--- SUPPLIED TEXT Enclosed Below ---
Kv4.2 subunits contain a dileucine motif on the C-terminus that appears to dictate their dendritic localization (Figure 1)⁴¹. The kinesin isoform, Kif17 is also involved in dendritic transport of Kv4.2⁴². Kv4.2 cell surface expression is further regulated by a number of auxiliary subunits, Kv channel interacting proteins (KChIPs) and dipeptidyl peptidase-like type II proteins, DPP6 and DPP10 (Figure 1)²⁷. In addition, Kv4.2 subunits are modulated by a variety of kinases such as PKA, PKC and ERK/MAPK (Figure 1)⁴³. Hence, a diverse range of signalling molecules modify Kv4.2 subunit expression and biophysical characteristics.

Figure 1. NMDA receptor-dependent trafficking of K⁺ channels.

A) Model of NMDAR-dependent K⁺ channel trafficking that occurs during cellular and synaptic plasticity (1) During LTP, Kv4.2 and SK channels are internalized via PKA activation (2) Depotentiation is mediated by Girk2 synaptic insertion after protein phosphatase-1 activation(3) Intrinsic excitability is altered by the lateral translocation of Kv2.1 channels after protein phosphatase-2B activation. Relevant figures from the original reports are shown below in B1-3. B1) K⁺ channel internalization during LTP. B1i) Activity-dependent internalization of Kv4.2 requires NMDAR activation. Fluorescence changes are plotted from time-lapse images of spines from hippocampal neurons coexpressing EGFP-tagged Kv4.2 and a soluble red-fluorescent protein (tdTomato). AMPA stimulation progressively decreased Kv4.2 fluorescence intensity in spines, with no significant change in tdTomato fluorescence (inset). Kv4.2 fluorescence intensity was not significantly changed with APV coapplication to block NMDARs. (Adapted from Ref. [46]). B1ii) Activity-dependent internalization of SK channels in hippocampal slices after LTP. EPSPs were evoked from two independent pathways: a control pathway with no LTP induction (closed, black symbols) and a theta-burst pairing (TBP) stimulated pathway with robust LTP induction (open, blue symbols). Forty minutes after induction, stimulus strength was reduced to produce EPSPs of comparable slope in both pathways (blue shaded bar). Internalization of SK channels after LTP is observed by the lack of effect of the SK channel blocker apamin, on EPSP slope in the TBP pathway (blue) compared to the control (black) pathway (Adapted from Ref. [12]). B2) Activity-dependent insertion of GIRK2 in cultured hippocampal neurons. Left, immunostaining of hippocampal neurons with anti-GIRK2 C-terminal (red) and anti-synaptophysin antibodies (green) demonstrating synaptic localization of GIRK2. Arrows point to excitatory synapses on dendritic spines, whereas arrowheads point to inhibitory synapses on dendritic shafts. (Scale bar, 2 μm.). Right, activation of NMDARs t with NMDA and glycine elevated surface expression of GIRK1 and GIRK2 by ∼2-fold but not of the NMDAR subunit NR1. Similar results were found with synaptic NMDAR activation (Adapted from Ref. [15]). B3) Activity-dependent translocation of Kv2.1. Stimulation of cultured hippocampal neurons with glutamate dispersed Kv2.1 (adapted from Ref. [17]).
--- End of Enclosed SUPPLIED TEXT ---
--- INFORMATION PROVIDED Enclosed Below ---
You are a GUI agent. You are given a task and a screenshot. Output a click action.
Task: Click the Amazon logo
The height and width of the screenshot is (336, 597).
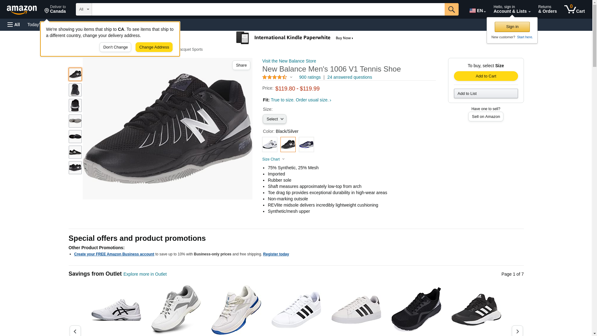click(x=22, y=10)
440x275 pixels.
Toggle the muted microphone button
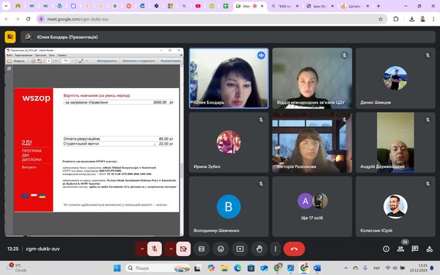point(154,249)
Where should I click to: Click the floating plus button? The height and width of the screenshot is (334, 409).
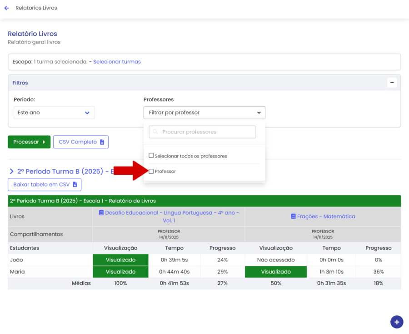coord(396,322)
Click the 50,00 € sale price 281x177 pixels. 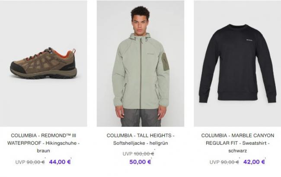[x=140, y=162]
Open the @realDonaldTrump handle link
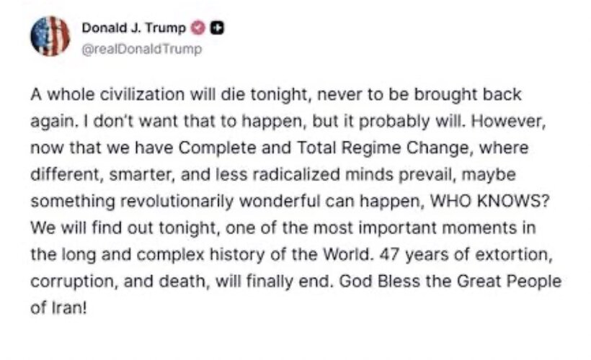 (x=142, y=49)
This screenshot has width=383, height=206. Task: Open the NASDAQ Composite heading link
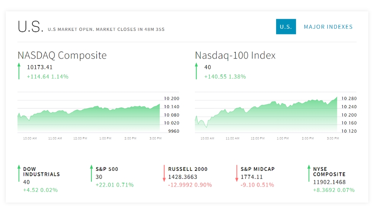62,55
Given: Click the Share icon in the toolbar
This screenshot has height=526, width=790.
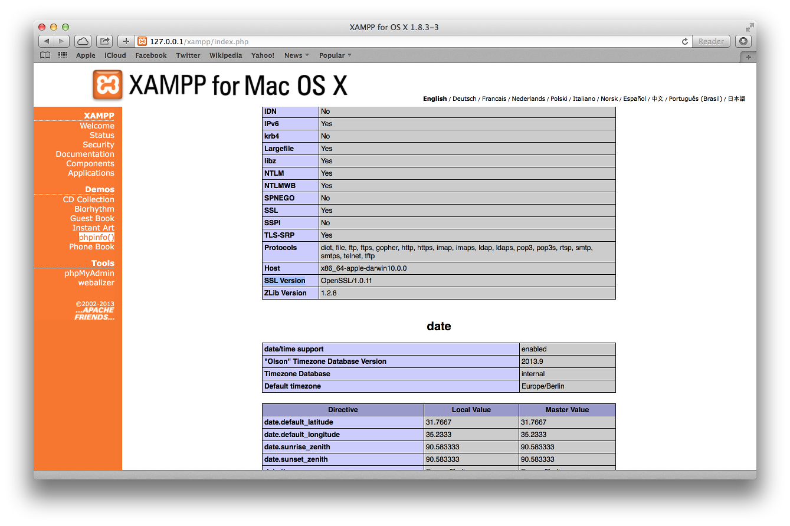Looking at the screenshot, I should pos(104,41).
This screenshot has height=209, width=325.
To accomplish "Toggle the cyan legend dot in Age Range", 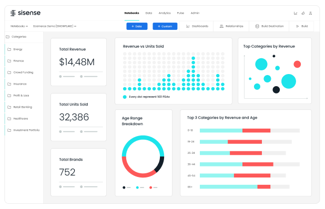I will [137, 187].
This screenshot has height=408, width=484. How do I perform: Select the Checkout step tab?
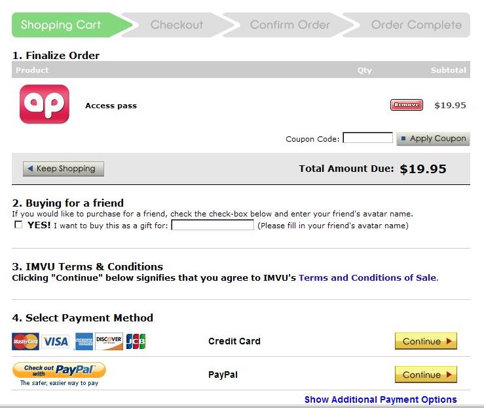(x=177, y=25)
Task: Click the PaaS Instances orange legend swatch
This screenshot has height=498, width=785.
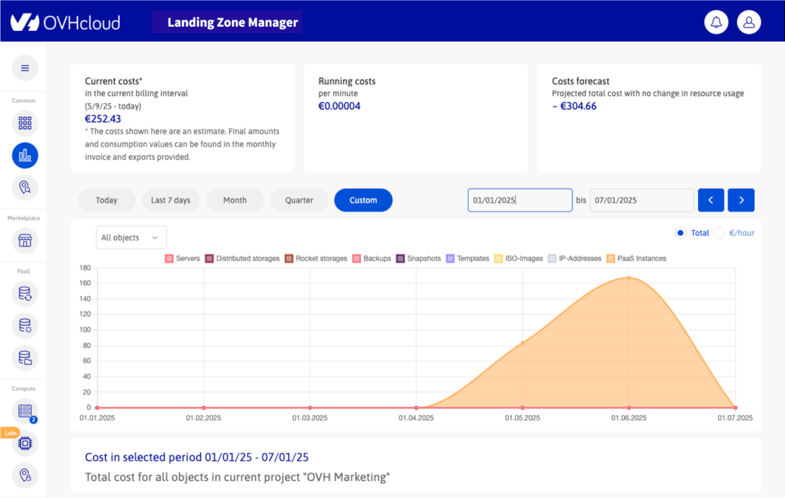Action: [x=610, y=258]
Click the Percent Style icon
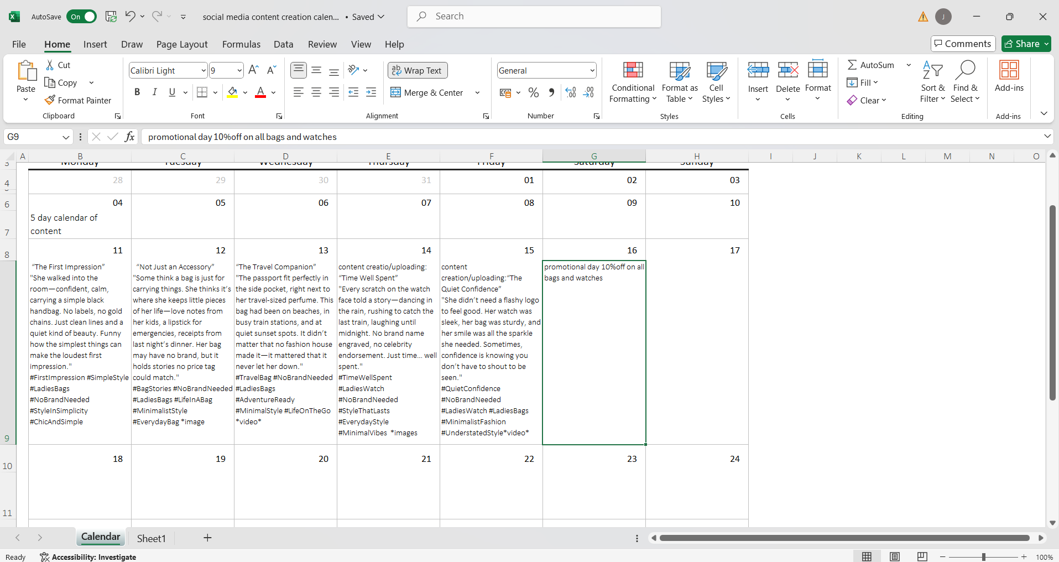The width and height of the screenshot is (1059, 562). tap(533, 92)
--- End of Enclosed INFORMATION PROVIDED ---
* **EXERCISE 1**: From the passage on Kv4.2 and potassium channel trafficking, name every K⁺ channel whose trafficking appears in the model in panel A of Figure 1.
* **EXERCISE 2**: Continue the passage on Kv4.2 and potassium channel trafficking, starting after its final sentence.

* **REPLY 1**: Kv4.2, SK, Girk2, Kv2.1

* **REPLY 2**:
Since many forms of cellular and synaptic plasticity result in altered activity of kinases and phosphatases, it is perhaps not surprising that activity-dependent changes also affect dendritic Kv4.2 expression and properties. Indeed, in hippocampal CA1 neurons, increased PKA and MAPK activity following spike-timing dependent plasticity shifts the activation curve of I_A such that the amplitude of backpropagating action potentials are boosted^{44, 45}. Moreover, dendritic Kv4.2 subunits are internalized after chemical neuronal activation (e.g. AMPA, KCl, or glycine) or LTP induction (Figure 1Bli)⁴⁶. This activity- dependent internalization of Kv4.2 requires NMDA receptor activation, PKA activity and clatherin-mediated endocytosis^{10, 46, 47}. Since Kv4.2 expression reduces action potential back-propogation, the downregulation of dendritic Kv4.2 during synaptic stimulation is likely to increase back-propagation and the probability of spike-timing dependent plasticity. In addition, activity-dependent alterations in Kv4.2 channel expression influence NR2A/2B subunit expression and consequentially, metaplasticity¹¹. These exciting findings raise the possibility that the input specificity of synaptic plasticity may in part be mediated by alterations in local dendritic Kv channel expression.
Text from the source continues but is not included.